Cela ne veut pas dire que la Lumière qui entoure, provenant du monde d'Atsilout, se révélera nécessairement car, selon l'avis des Sefaradim, l'obtenir n'est pas en notre pouvoir. Cette bénédiction, néanmoins, rétablit la perfection. Dès lors, la Lumière peut se révéler par la suite.

Notes

(1) Le Rav Its'hak Doubov, de Manchester, en Angleterre.
(2) Le Rav Nissan Mindel qui, après la guerre, visita l'Europe et en particulier l'Angleterre.
(3) Le Rabbi note, en bas de page: "Cela ne veut pas dire que cette Lumière entoure la création en transcendant la notion d'espace, ce qu'à D.ieu ne plaise. En effet, cette notion n'a aucun sens, dans la dimension spirituelle. En fait, elle entoure la création dans le sens où elle ne s'y révèle pas. Elle y reste cachée et les mondes ne la perçoivent pas. Elle ne s'y introduit donc pas et ne fait que l'entourer".

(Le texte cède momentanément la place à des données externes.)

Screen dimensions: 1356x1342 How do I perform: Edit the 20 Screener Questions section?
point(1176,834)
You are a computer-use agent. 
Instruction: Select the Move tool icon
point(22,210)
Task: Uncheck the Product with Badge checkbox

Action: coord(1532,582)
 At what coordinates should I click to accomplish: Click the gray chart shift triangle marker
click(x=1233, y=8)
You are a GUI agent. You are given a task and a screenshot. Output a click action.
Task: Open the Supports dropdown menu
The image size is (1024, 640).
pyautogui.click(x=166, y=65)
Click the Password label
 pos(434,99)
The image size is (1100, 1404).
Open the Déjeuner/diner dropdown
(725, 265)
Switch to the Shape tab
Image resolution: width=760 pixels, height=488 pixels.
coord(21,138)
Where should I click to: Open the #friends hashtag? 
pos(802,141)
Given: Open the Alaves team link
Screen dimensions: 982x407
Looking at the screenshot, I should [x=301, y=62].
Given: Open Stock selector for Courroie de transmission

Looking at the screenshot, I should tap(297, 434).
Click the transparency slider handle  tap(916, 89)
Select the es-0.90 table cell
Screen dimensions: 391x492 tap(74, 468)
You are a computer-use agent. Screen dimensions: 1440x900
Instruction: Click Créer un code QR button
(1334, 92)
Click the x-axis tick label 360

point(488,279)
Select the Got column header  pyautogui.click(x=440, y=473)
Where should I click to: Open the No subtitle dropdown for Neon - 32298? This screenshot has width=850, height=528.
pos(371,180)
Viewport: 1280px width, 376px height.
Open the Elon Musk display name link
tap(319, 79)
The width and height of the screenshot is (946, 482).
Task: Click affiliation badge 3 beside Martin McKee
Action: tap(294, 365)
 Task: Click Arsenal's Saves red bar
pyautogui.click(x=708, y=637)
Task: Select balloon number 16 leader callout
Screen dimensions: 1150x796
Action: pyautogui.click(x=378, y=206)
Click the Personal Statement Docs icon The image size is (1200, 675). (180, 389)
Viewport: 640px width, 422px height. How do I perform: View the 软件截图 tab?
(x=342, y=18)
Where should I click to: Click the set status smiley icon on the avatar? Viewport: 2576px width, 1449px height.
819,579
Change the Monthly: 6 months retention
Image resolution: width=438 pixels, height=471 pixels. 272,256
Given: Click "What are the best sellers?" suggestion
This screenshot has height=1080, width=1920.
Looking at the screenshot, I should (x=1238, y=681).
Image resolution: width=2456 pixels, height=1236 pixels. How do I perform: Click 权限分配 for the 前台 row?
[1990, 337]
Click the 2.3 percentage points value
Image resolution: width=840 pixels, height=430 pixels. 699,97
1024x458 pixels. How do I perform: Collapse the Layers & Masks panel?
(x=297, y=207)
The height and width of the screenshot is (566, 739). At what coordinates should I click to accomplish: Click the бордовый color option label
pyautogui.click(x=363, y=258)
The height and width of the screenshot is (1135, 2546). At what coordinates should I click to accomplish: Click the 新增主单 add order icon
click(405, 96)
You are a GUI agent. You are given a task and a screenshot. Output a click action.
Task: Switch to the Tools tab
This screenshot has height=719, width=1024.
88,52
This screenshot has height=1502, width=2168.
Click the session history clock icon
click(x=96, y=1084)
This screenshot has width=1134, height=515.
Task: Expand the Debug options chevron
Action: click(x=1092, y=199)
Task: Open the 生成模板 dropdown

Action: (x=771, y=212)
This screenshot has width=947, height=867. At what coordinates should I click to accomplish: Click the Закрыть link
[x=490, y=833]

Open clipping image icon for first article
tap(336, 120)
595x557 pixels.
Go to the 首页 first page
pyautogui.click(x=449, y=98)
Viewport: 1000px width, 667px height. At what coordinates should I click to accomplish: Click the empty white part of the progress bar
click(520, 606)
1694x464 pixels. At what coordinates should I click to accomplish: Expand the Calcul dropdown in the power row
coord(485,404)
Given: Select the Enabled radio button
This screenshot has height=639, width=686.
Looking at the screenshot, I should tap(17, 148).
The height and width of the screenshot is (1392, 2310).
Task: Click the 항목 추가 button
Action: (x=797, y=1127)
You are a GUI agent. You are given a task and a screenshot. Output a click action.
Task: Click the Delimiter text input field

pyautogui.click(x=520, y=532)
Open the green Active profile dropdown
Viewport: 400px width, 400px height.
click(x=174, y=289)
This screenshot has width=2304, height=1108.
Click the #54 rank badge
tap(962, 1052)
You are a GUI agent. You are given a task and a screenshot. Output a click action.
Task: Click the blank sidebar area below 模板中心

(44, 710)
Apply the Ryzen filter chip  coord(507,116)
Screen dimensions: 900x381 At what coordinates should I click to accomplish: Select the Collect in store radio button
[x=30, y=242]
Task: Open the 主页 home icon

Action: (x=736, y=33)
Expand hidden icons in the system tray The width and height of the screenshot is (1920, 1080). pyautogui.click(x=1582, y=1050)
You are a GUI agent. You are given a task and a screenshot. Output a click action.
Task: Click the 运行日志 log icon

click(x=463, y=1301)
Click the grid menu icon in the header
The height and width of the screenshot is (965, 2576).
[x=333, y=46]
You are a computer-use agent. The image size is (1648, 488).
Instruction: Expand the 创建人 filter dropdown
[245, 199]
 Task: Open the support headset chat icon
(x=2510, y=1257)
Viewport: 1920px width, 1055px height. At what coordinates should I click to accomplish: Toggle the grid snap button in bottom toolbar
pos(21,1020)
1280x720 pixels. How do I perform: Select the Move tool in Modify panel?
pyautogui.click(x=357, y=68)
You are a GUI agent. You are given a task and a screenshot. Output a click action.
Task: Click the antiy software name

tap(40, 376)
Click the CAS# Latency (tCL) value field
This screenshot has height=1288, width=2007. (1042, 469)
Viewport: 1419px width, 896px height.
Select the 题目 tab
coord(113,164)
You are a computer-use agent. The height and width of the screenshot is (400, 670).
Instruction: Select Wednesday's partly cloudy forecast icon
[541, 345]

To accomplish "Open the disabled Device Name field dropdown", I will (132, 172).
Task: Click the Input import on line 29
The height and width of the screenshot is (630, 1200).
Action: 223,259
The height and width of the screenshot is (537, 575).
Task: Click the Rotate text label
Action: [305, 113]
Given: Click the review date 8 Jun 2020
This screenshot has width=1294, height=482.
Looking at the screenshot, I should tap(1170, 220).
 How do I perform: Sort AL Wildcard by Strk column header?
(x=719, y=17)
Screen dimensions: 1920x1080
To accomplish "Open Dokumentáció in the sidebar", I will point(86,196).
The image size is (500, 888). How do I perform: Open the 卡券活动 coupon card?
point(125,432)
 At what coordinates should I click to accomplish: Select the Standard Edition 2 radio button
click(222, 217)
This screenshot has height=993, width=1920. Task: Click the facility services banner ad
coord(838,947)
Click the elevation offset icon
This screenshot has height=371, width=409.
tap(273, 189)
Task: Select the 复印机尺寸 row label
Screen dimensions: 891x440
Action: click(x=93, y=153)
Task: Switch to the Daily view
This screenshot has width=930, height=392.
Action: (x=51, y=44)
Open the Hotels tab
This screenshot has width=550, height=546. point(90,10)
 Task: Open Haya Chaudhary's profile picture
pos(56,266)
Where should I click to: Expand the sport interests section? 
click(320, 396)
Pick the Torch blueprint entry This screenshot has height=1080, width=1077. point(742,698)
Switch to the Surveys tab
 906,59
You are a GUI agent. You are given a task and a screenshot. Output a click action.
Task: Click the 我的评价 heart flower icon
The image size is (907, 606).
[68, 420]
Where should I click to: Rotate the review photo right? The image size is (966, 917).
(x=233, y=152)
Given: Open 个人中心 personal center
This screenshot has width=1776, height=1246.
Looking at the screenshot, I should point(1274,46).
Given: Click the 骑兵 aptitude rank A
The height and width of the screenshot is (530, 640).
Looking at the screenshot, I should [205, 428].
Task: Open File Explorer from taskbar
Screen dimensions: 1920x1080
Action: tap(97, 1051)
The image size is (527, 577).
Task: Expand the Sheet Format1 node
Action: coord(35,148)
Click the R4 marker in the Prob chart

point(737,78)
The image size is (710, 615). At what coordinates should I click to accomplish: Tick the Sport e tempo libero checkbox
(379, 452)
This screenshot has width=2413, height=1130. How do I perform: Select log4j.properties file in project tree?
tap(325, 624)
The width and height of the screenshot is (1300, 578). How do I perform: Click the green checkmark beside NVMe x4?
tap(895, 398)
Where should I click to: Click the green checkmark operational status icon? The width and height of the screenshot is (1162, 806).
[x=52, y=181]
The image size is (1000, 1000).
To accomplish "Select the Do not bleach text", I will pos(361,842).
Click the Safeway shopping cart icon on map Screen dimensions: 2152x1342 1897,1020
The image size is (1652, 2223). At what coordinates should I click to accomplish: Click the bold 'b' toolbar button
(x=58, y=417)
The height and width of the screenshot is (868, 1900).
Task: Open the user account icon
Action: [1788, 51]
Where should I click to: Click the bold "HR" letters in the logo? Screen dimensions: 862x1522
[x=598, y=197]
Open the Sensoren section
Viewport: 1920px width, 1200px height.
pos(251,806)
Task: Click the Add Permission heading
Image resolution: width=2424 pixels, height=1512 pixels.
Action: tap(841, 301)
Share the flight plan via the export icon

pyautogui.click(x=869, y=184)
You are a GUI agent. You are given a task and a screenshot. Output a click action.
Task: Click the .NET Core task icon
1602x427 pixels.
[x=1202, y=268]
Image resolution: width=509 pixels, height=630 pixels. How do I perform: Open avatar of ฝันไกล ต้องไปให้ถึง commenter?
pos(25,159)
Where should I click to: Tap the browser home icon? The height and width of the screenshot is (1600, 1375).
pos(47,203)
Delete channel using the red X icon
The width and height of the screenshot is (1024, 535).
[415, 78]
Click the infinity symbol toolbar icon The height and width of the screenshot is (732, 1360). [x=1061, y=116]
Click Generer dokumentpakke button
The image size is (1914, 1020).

(4) Le Rabbi note, en bas de page: "Le Michnat 'Hassidim, traité sur la pose des Tefilin 3, 3, précise qu'il s'agit des Attributs de Netsa'h, Hod et Yessod d'Atsilout".
(5) Le Rabbi note, en bas de page: "Tout cela est expliqué dans le Likouteï Torah Chir Hachirim, au discours intitulé «pour comprendre le sens de l'effort réalisé ici-bas», au paragraphe 5".
(6) Le Rabbi note, en bas de page: "On consultera, à ce propos, le Le'hem Michné. On verra également le Guide des égarés".